The “tort reform” movement in Texas over the past two decades has had a devastating effect on the rights of Texas citizens. At almost every opportunity the Legislature and the Supreme Court have taken away long-standing rights of consumers, and given more immunity to insurance companies, corporations, and medical providers.
A side-effect of these changes, or perhaps it’s the actual intended result, is that Texans are steadily losing their rights to trial by jury. This was detailed in an excellent article this week in the Dallas Morning News. I encourage you to read the entire article, but here are some excerpts:
Civil jury trials are becoming rare in Texas.
The right to have disputes decided by a panel of fellow citizens is cited in the Declaration of Independence and explicitly confirmed in the constitutions of Texas and the United States.
But new statistics show that the right to “trial by jury” is quietly and steadily disappearing thanks to a mixture of tort reform laws and Texas appellate court decisions that have made it more difficult for parties in a lawsuit to have their disputes decided by juries. In addition, lawyers and judges say the expenses of litigation, including discovery and increased attorneys’ fees, have made getting a lawsuit to a jury cost prohibitive.
The result is that the system has made it so procedurally and financially onerous that individuals and even many companies can no longer have their peers judge their disputes.
It’s not a new phenomenon. The 1,195 jury trials conducted in 2011 are one-third the number held in 1996, according to the Texas Administrative Office of Courts. During the same period, the number of lawsuits filed rose 25 percent.
In 1996, juries decided one out of every 48 lawsuits filed. Last year, only one in 183 new civil complaints resulted in jury verdicts.
The trend is true in every metropolitan area across the state.
Legal experts say the state courts were hit with the trifecta:
The Texas Legislature passed significant tort reform measures, making it more difficult for plaintiffs to prevail in certain kinds of lawsuits and less likely to claim large damage awards if they do win.
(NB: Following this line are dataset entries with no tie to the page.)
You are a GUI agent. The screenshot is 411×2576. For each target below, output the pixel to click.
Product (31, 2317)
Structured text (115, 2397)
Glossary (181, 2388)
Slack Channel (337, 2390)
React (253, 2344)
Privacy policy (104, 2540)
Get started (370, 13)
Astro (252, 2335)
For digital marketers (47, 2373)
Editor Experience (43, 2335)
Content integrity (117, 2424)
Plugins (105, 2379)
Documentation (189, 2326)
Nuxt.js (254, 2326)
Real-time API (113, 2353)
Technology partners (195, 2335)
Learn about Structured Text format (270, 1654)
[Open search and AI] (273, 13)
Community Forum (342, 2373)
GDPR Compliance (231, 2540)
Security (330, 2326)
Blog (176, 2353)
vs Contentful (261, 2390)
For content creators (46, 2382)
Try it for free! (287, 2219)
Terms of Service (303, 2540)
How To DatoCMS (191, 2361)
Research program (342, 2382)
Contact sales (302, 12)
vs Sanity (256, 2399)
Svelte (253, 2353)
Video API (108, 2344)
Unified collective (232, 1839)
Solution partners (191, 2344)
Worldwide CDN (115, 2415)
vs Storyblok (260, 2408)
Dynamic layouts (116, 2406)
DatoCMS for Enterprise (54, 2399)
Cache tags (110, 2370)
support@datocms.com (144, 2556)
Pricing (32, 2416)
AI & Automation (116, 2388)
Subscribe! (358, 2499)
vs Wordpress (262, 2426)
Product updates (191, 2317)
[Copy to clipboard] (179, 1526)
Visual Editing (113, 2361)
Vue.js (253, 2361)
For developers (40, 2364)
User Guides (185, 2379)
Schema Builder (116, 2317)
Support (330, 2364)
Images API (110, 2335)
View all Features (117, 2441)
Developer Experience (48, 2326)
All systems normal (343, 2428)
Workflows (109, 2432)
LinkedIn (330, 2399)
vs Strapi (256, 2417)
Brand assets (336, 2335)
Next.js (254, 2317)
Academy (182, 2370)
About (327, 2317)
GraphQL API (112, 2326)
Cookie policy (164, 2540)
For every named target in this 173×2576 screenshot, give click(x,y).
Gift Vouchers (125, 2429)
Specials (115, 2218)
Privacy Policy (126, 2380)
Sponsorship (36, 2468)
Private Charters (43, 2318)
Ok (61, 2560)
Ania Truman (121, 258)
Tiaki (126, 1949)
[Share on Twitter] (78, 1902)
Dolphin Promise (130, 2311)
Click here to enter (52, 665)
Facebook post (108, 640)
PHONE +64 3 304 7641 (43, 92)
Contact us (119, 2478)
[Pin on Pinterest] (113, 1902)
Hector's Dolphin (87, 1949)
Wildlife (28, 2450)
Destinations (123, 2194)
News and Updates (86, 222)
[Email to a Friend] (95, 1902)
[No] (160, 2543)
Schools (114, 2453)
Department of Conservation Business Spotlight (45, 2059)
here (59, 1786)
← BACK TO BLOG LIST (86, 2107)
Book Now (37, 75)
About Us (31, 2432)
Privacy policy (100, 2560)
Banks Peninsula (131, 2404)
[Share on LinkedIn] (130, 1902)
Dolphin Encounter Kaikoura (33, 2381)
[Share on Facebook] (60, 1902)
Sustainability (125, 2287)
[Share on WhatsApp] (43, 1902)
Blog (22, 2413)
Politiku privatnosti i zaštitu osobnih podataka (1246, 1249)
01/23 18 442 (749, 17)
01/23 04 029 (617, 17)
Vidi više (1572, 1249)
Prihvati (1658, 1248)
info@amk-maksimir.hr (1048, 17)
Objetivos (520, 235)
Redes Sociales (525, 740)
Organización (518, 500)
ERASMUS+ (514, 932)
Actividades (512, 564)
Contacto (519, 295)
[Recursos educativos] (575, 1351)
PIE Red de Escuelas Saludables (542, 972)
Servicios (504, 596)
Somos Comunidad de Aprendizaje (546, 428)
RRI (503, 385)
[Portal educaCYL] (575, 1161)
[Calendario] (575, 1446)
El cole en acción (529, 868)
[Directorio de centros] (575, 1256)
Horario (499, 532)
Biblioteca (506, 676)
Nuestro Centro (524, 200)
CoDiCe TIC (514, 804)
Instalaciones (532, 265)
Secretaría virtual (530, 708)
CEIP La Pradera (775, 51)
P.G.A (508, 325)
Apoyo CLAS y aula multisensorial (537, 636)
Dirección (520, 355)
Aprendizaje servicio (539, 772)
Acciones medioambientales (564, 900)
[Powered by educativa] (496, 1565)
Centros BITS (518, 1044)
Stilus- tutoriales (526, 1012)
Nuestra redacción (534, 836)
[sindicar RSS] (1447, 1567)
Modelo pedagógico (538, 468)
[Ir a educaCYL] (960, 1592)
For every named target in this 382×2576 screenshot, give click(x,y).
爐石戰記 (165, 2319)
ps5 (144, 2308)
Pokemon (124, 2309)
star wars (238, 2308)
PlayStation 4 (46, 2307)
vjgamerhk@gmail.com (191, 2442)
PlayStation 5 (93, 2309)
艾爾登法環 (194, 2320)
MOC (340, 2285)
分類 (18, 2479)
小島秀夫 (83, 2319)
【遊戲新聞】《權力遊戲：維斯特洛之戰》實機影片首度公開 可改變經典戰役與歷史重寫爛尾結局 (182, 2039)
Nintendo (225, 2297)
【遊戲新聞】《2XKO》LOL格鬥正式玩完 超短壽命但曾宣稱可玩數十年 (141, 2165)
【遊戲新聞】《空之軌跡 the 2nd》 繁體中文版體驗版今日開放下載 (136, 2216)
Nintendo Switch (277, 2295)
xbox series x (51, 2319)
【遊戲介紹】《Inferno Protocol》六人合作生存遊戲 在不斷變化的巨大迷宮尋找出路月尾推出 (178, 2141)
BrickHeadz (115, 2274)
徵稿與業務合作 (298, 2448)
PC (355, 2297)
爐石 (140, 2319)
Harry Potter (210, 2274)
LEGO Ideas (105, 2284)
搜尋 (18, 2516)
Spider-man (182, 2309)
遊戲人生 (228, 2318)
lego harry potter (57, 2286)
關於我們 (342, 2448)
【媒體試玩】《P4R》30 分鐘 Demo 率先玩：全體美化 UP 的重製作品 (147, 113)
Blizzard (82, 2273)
At the same time, the Texas Supreme Court became more pro-defense, or at least less pro-plaintiff, according to legal observers.
The justices also issued a series of procedural decisions that shifted several key legal questions previously considered questions of fact to be decided by juries, to questions of law to be decided by judges, lawyers say.
The result, according to statistics, was a dramatic increase in the number of cases decided by judges on motions to dismiss or motions for summary judgment.
Texas District Judge Ken Molberg said that judges in Dallas are concerned that the state’s own policies involving alternative dispute resolution and tort reform are blocking access to the courthouse for real people.
“Binding mandatory arbitration has been driving cases out of our court system and toward rent-a-judges,” Judge Molberg said. “And tort reform has discouraged or impeded people’s right to jury trials. Some people may think that is a good thing, but it means that real people are not getting their claims heard — at least not by a jury of their peers.”